For Tim Gerry, the guy behind @theragingalcoholic_ meme account (23,000 followers), all the positivity made him want to puke. “Before I had my meme page, I’d scroll through my feed, and it would just be lots of people posting their achievements and their best selves, which could get you down,” he says. “Now that I have my meme account and only follow meme pages, I can scroll for hours, and a lot of the shit will make me laugh and feel better.”
Harry, one of the five people behind @Fucking_Sober, also finds that nasty content makes him feel better than inspirational posts. Content such as someone Googling how to induce a coma, a woman with a fish carcass between her teeth because since she got sober she’s gotten into some freaky sex stuff and Gandalf oversharing the details of the physiological effects of chronic alcohol abuse on the gastronomical tract. “When someone goes through something so awful and then survives,” Harry explains, “it leaves you with a really sick sense of humor.”
Harry didn’t always think this way, though. During his first few months of recovery, he became, as he describes it, “holier than now,” believing that sobriety meant seriousness — forgoing darkness to embrace light. His path to sobriety began, ironically, with a three-day bender. He swallowed MDMA in a club bathroom on a Thursday night and three nights later, he found himself sweating into a sofa with tinnitus from hours of techno smacking against his eardrums. That evening, still absolutely wasted, he went to an AA meeting and burst into tears.
As he made the adjustment to sobriety, Harry found himself filled with all these new thoughts and feelings, some of which made him act differently. “If you detox quickly, your brain explodes because you’ve sedated it for so long,” he explains. “You wake up and feel things again; it’s beautiful. I felt like I’d been through a religious experience. But then I started sending really long emails to my friends and family diagnosing their problems. At the time, I wasn’t even fully sober. I was preaching the gospel, but I still couldn’t give up poppers.”
But then Harry realized sobriety didn’t mean he had to become a different person; he could be just as coarse and sarcastic as when he spent each Friday avoiding eye contact with his boss lest he notice his giant pupils. “For me, it’s been very therapeutic not to ignore it, but to embrace what I was before and accept that it’s still in me,” he says.
Kavanagh agrees: “I realized there’s a difference between being a fucked-up person and having a fucked-up sense of humor. I don’t hold back because of some weird idea of how a person in recovery is supposed to be.” After all, he adds, “When you get your coin at AA after completing the 12 steps, they all say, ‘To thy own self be true,’ which basically means be yourself.”
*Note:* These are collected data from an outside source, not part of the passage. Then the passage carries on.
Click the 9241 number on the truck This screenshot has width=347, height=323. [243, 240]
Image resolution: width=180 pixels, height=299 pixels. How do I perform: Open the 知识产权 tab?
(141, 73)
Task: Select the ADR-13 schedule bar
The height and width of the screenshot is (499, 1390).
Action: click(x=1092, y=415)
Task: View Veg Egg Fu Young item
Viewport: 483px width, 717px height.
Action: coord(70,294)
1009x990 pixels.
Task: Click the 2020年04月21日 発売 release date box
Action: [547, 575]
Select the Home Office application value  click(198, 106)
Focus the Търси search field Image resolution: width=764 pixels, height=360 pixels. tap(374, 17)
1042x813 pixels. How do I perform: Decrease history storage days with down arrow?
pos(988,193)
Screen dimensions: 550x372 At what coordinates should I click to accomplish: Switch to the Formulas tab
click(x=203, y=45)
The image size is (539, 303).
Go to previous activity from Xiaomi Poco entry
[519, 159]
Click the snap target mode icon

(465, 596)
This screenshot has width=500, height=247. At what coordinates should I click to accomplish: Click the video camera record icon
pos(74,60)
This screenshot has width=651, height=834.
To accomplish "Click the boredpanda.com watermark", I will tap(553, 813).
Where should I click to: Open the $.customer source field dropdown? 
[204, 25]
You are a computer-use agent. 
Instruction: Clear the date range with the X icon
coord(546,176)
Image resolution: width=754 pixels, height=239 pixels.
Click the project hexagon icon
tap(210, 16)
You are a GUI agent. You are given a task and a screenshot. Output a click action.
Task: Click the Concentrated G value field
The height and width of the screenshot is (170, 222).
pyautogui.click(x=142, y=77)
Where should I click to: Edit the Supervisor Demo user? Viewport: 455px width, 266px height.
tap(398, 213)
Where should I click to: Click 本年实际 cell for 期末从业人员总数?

For both Kavanagh and Harry, the ultimate joy these days are messages from people saying that a meme was the reason they got help. “Someone once said to me, ‘Addiction is isolation, recovery is connection,’” Kavanagh tells me. “A lot of people in recovery feel like they’re all by themselves. Often when I make memes I don’t realize other people have experienced that moment, but people’s jaws drop. I get messages saying, ‘I can’t believe that somebody else has thought this.’ When I take a chance with a meme that’s a bit weird and it gets lots of likes, I realize that I didn’t even realize how isolated I was before.”
Memes will obviously never be the difference between someone getting sober or dying of liver failure, but as Kavanagh can attest, they could be the thing that drags someone to a musty community hall for their first AA meeting, and/or offers much-needed serotonin to a juiced-out brain.
From there, the trick is sobriety — it just needs to be funny.